This year will be my first Christmas post-placement. Sometimes,it’s hard to believe that I will be celebrating without my son. Last year he was still a little bun in the oven, kicking around, and this year he will be a 6-month-old. My heart broke at Thanksgiving and I can’t imagine it being much easier at Christmas. Time and God’s grace seem to be healing a lot of these wounds, but that doesn’t mean they don’t hurt any longer. So in this post, I’m going to share my plans to survive my first Christmas post-placement.
Plan a Visit
If you have an open adoption that allows for visits, ask politely (and only once) if you can do a visit early this month. This would allow you to have your own little Christmas. I know asking is scary but if you agreed to an open adoption that allows visits you have nothing to fear. As long as you are polite and do not harass them, they won’t mind. Hopefully, they will say yes but if not remember that December is a busy month and it’s nothing personal.
Buy them a present
Again, this depends on the openness of the adoption. If you are allowed to send things, send something special that they can keep. Be creative! I am getting my son a stocking that has his nickname on it and a stuffed cow! Whatever it is, make it a keepsake that they can cherish. Show them that you thought of them that first Christmas.
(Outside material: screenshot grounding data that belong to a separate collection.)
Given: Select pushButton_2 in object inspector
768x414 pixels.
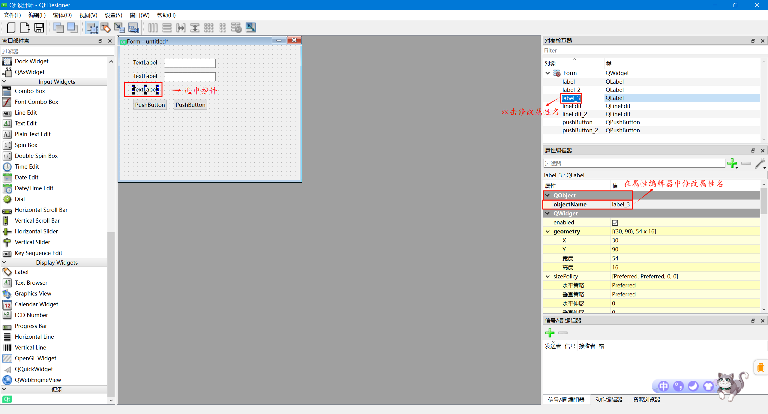Looking at the screenshot, I should coord(580,131).
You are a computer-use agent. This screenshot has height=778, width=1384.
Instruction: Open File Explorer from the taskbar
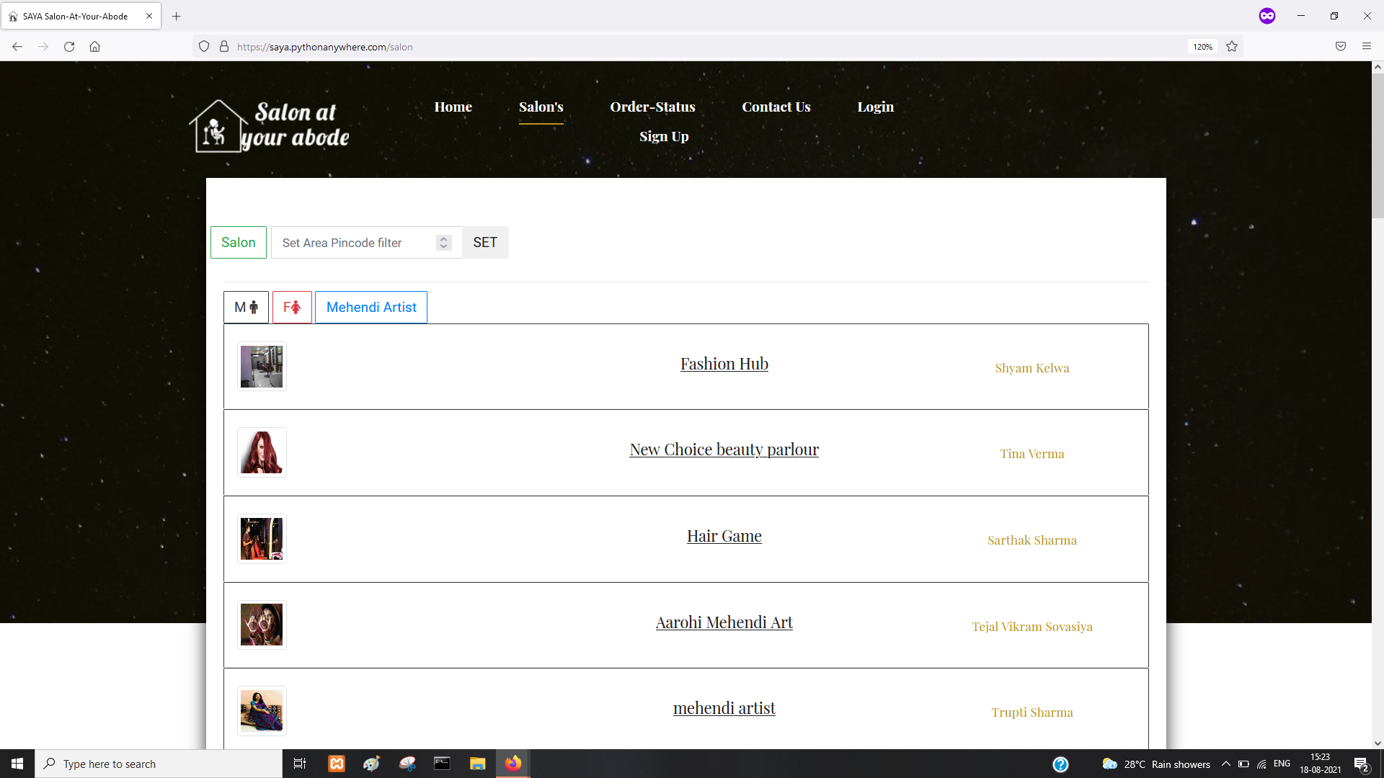coord(477,764)
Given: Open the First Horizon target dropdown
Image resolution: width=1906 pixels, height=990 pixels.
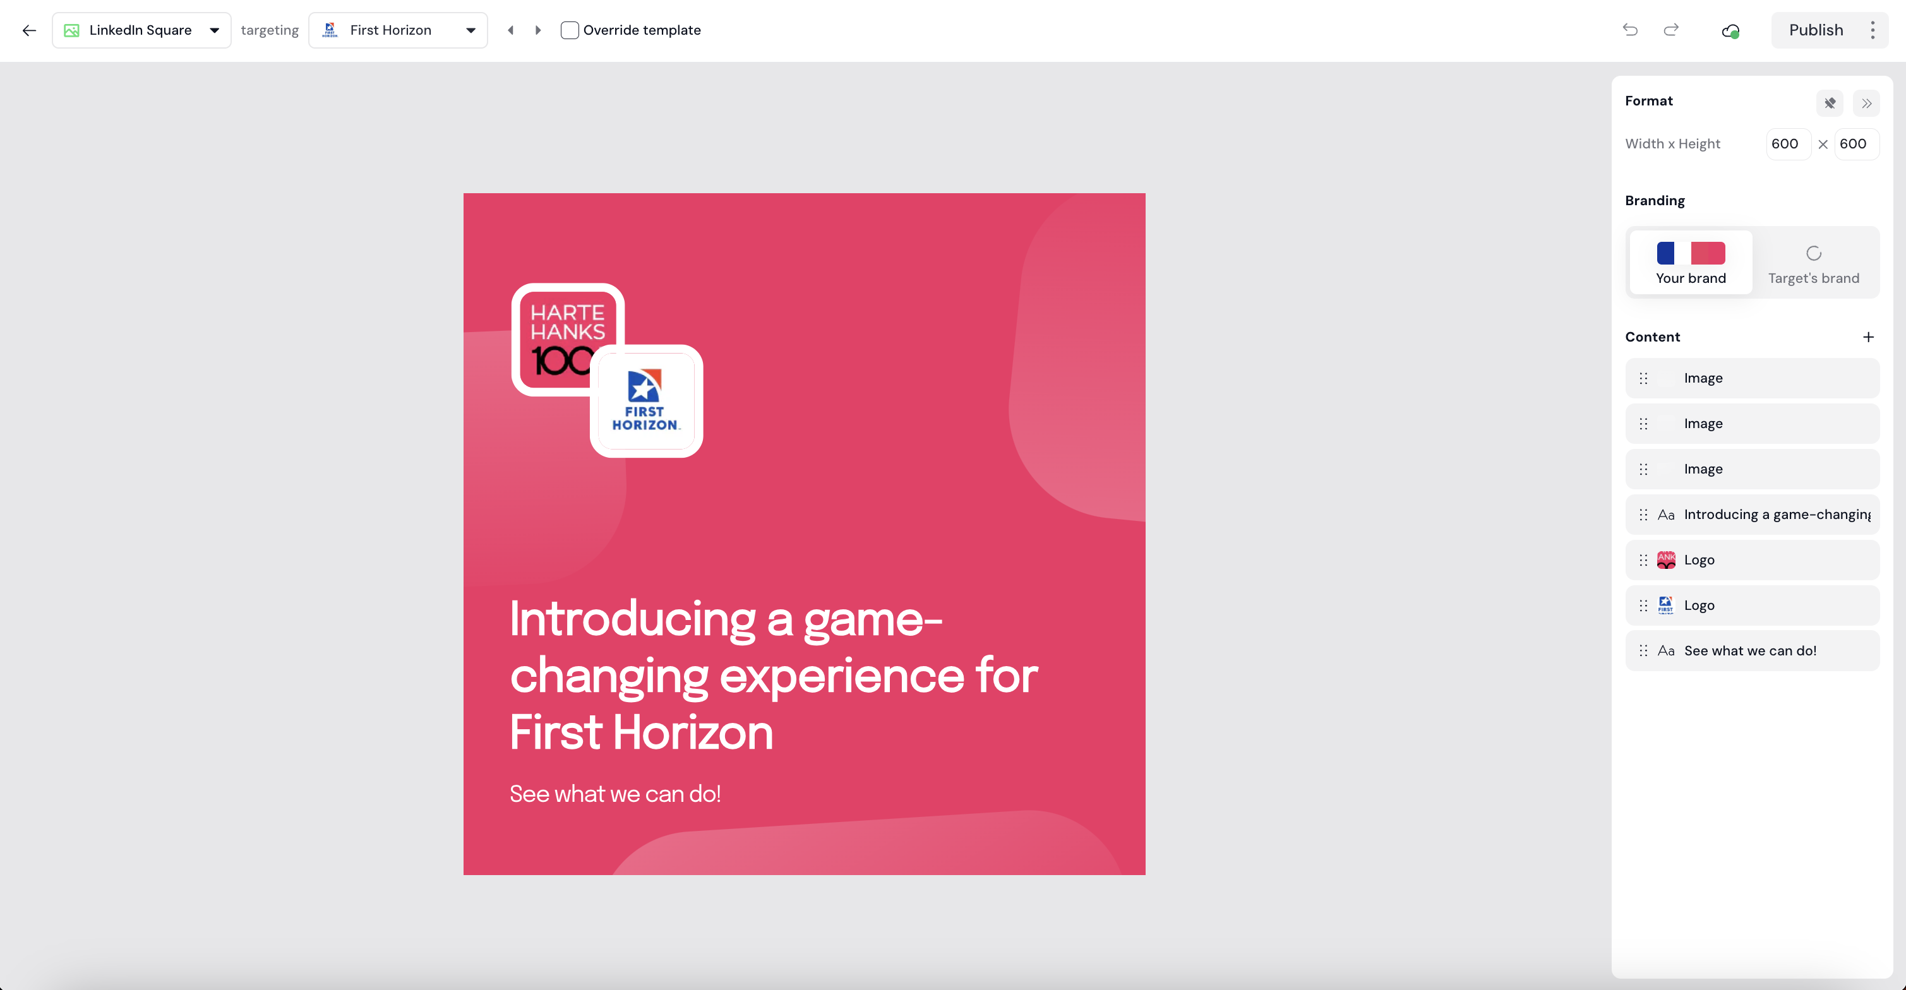Looking at the screenshot, I should [x=398, y=30].
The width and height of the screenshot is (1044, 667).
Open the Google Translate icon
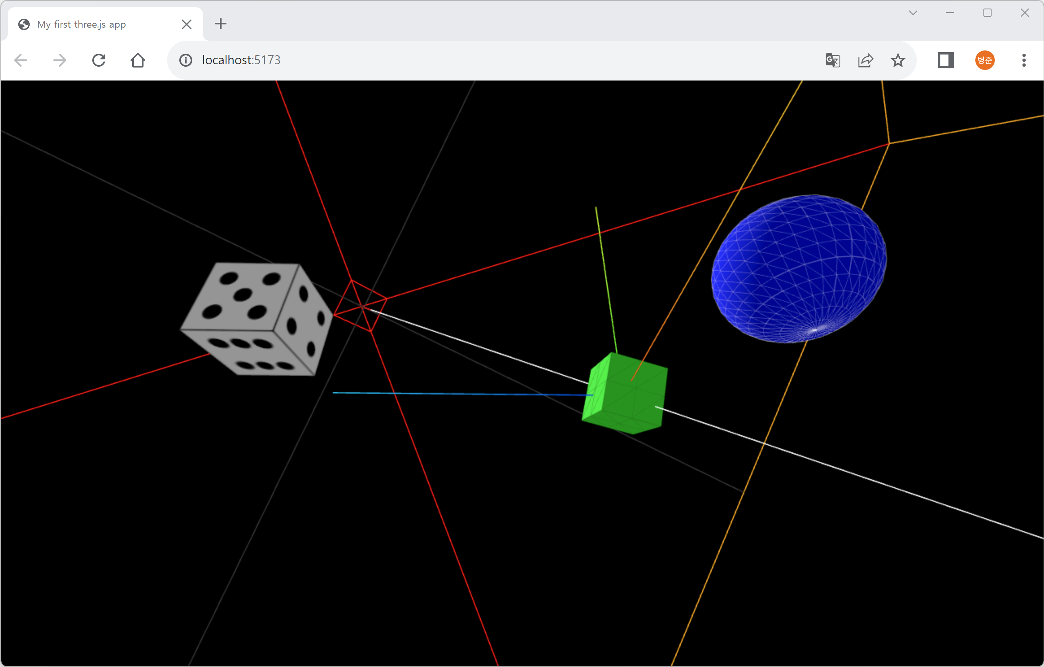point(832,60)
If you have a less open adoption, write a letter. You can keep it or send it if you choose but it is an excellent way to get out those feelings. Tell them how much you miss them. Tell them what you wish you could have got them for Christmas. Tell them what their birth families Christmas traditions are! Whatever is on your heart, write it down. Eventually, that letter will reach them and they will know how missed and loved they are.
I would also encourage you to write the adoptive parents a letter. This is a great way to remind yourself why you chose adoption and why you chose them.
Start a Tradition
I love the idea of starting a Christmas tradition that includes my birth son. Your birth child is as much part of the family as anyone else. These traditions can also be a great way to familiarize your future children, if you plan to have any, with their brother(s) or sister(s). Some great ideas are:
- Custom Ornaments
- Hanging a stocking with their name.
- Keep a present for them under the tree
I know this sounds crazy but I will always encourage crying. You deserve to cry. There is nothing wrong or shameful about it. You have suffered a loss and need to grieve. Crying has this amazing way of taking a weight off your shoulders. As birth mothers we hold things in a lot, but this Christmas, you deserve a good cry.
Surround Yourself with Love
This Christmas I will be spending with my parents, my sister, my favorite cousin, and my best friends. These people have loved and supported my decision from the beginning. They also love my son. They will join me as a weep. They will miss him too. They will love him as well. Sometimes you just need to know you’re not alone and you’re not the only one who misses them.
Remember Why You Chose Adoption
Somewhere out there is a beautiful child who is getting loved and spoiled. Somewhere out there, there is a couple whose hearts have been made whole. Somewhere out there is a family that is complete because of your choice. Don’t ever forget that you made this decision for a reason and while it may hurt now, it was the best thing for that beautiful little baby. Celebrate that!